To do:
What lines in the listing below hold the string "browser"? Please copy them out.

Data excerpts:
--*--
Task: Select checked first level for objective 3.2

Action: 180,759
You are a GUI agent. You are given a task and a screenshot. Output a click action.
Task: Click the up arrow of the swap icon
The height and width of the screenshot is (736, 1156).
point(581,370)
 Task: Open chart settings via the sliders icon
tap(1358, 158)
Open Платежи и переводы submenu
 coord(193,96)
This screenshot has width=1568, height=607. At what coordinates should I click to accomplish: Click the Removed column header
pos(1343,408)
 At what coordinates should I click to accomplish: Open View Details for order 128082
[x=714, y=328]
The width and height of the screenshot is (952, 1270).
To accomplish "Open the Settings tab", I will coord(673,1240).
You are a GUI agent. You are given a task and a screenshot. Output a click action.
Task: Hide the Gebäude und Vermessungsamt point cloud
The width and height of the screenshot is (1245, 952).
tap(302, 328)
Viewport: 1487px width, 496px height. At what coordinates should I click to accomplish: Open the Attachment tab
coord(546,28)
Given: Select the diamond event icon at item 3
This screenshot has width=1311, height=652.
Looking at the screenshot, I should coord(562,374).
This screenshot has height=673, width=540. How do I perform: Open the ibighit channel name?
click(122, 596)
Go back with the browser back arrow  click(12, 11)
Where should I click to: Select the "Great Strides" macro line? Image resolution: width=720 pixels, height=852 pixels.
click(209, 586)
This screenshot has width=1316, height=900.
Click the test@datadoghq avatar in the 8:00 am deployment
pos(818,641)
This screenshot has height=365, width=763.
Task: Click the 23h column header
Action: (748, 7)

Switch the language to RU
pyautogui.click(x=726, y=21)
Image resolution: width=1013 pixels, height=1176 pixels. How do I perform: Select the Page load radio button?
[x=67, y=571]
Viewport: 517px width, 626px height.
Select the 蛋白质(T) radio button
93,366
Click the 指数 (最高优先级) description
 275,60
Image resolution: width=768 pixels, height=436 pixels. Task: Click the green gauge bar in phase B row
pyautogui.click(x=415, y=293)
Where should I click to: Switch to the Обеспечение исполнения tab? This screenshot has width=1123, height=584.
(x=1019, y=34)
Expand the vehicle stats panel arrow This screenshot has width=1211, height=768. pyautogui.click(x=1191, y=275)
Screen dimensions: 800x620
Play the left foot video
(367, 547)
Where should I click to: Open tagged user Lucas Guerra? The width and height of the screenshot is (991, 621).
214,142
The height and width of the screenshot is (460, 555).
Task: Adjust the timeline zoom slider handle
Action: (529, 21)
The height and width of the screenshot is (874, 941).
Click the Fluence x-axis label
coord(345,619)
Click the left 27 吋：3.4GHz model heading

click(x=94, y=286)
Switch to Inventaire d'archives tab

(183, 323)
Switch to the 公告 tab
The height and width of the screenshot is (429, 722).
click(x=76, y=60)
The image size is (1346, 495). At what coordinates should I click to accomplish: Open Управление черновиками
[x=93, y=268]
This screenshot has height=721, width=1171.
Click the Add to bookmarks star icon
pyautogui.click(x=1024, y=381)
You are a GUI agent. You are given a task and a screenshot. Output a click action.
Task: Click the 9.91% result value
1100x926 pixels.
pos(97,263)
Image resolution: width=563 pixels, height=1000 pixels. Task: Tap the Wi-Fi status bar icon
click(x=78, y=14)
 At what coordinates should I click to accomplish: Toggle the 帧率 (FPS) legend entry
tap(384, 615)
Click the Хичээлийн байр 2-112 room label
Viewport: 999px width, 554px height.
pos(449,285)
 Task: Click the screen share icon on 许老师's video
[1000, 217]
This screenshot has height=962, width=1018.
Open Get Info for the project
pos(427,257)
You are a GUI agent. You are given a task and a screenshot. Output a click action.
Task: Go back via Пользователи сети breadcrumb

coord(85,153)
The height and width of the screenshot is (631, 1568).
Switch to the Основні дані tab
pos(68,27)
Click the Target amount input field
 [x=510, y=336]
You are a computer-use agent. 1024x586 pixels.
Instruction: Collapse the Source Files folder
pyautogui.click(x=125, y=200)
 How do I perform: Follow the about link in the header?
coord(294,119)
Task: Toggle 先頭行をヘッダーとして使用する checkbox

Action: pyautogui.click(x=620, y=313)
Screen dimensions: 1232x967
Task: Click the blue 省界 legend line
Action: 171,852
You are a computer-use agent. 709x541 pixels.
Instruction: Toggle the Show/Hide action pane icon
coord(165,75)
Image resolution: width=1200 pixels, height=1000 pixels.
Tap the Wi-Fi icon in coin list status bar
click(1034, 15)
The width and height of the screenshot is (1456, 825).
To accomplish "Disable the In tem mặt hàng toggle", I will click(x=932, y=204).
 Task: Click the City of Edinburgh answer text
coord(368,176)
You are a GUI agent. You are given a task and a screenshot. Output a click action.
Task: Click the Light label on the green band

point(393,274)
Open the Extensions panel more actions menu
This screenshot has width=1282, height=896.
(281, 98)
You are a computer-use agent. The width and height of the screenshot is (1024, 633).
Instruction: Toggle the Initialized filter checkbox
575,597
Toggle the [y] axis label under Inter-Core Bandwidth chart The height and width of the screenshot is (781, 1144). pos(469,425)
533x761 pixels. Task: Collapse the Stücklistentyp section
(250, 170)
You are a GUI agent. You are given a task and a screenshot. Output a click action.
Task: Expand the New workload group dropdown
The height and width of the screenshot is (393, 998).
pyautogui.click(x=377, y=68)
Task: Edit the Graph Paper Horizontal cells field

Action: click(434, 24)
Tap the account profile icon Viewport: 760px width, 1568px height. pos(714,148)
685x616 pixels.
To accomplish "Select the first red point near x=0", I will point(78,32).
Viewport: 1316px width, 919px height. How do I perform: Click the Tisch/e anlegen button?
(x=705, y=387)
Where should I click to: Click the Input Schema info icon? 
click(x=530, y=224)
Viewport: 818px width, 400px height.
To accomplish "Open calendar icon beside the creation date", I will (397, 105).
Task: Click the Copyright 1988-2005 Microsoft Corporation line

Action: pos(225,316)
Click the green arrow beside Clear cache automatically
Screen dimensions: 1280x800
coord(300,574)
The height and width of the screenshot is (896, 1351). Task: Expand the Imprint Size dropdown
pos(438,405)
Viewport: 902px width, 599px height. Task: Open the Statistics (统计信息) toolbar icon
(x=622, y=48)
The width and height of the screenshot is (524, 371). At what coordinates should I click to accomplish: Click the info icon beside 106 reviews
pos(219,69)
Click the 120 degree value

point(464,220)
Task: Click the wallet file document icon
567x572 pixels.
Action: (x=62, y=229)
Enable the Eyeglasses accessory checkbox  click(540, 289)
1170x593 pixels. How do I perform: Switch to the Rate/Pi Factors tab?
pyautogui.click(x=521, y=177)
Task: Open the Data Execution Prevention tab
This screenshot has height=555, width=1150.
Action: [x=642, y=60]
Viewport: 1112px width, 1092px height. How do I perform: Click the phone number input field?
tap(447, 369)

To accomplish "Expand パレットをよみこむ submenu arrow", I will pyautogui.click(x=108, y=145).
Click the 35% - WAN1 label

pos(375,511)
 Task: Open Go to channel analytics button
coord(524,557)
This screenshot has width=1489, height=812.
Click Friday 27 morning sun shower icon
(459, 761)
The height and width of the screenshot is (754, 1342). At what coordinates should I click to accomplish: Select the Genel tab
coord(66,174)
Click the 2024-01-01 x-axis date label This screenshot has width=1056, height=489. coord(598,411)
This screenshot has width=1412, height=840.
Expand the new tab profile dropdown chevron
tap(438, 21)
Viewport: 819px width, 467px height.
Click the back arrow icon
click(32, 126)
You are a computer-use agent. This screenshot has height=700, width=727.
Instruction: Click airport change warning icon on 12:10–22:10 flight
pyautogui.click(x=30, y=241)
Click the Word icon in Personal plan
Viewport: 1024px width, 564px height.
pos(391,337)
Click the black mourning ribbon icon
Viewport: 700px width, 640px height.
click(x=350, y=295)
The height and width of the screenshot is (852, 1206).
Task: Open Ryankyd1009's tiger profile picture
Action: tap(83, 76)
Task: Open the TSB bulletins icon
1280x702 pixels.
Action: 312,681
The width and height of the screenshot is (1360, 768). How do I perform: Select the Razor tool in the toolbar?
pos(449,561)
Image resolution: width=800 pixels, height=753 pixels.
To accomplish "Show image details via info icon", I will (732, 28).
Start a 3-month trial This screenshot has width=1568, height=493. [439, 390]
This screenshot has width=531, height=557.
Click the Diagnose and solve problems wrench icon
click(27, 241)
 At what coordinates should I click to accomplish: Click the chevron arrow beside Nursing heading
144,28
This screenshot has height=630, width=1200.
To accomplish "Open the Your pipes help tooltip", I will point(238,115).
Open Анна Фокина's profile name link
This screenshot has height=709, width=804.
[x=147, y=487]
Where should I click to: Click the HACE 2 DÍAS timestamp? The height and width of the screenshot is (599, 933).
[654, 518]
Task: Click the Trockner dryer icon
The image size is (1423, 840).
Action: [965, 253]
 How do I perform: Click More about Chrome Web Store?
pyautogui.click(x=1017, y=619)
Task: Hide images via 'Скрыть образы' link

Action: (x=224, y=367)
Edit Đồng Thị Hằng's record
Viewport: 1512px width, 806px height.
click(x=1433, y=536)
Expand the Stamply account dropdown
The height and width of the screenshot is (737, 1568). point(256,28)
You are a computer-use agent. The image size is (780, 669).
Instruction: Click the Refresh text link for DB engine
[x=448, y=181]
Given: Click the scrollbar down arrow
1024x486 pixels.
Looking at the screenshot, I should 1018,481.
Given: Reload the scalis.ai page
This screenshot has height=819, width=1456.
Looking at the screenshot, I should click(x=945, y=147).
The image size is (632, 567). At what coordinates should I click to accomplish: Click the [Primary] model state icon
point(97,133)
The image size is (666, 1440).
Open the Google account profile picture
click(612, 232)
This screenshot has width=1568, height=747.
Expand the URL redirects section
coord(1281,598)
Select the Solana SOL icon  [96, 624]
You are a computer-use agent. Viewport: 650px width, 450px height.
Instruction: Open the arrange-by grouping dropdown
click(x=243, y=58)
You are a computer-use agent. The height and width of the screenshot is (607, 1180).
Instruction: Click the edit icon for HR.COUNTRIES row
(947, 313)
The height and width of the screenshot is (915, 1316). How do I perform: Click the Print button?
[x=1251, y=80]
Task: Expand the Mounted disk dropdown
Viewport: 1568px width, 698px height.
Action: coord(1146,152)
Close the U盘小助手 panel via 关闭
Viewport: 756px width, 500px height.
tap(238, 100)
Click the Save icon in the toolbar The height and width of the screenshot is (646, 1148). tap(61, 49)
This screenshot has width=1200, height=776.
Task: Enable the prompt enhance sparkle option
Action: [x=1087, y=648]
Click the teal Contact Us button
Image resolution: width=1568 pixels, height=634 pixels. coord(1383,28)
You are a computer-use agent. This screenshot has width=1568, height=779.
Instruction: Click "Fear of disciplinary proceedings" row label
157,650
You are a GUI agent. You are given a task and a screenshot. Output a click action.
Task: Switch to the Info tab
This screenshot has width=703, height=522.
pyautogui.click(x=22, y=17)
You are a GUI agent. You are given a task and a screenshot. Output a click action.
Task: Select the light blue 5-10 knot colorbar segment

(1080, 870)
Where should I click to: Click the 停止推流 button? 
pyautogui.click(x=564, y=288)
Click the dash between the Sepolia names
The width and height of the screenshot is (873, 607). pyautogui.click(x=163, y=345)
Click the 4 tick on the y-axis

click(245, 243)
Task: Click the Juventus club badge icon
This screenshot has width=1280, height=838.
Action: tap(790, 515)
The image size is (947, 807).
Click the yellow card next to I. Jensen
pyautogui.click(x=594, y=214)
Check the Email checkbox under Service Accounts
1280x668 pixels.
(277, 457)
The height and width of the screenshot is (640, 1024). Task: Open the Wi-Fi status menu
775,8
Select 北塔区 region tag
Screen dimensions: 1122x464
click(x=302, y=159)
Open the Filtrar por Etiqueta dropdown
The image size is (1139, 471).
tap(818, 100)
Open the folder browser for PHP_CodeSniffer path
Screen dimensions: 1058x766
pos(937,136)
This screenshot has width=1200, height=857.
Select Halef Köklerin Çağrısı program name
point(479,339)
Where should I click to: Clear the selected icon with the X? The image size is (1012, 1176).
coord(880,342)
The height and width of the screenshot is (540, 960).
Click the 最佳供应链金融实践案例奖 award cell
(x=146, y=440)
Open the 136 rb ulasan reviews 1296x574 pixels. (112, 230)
--*--
Answer for this exercise:
Go back with the browser back arrow  click(12, 11)
Open the folder browser for PHP_CodeSniffer path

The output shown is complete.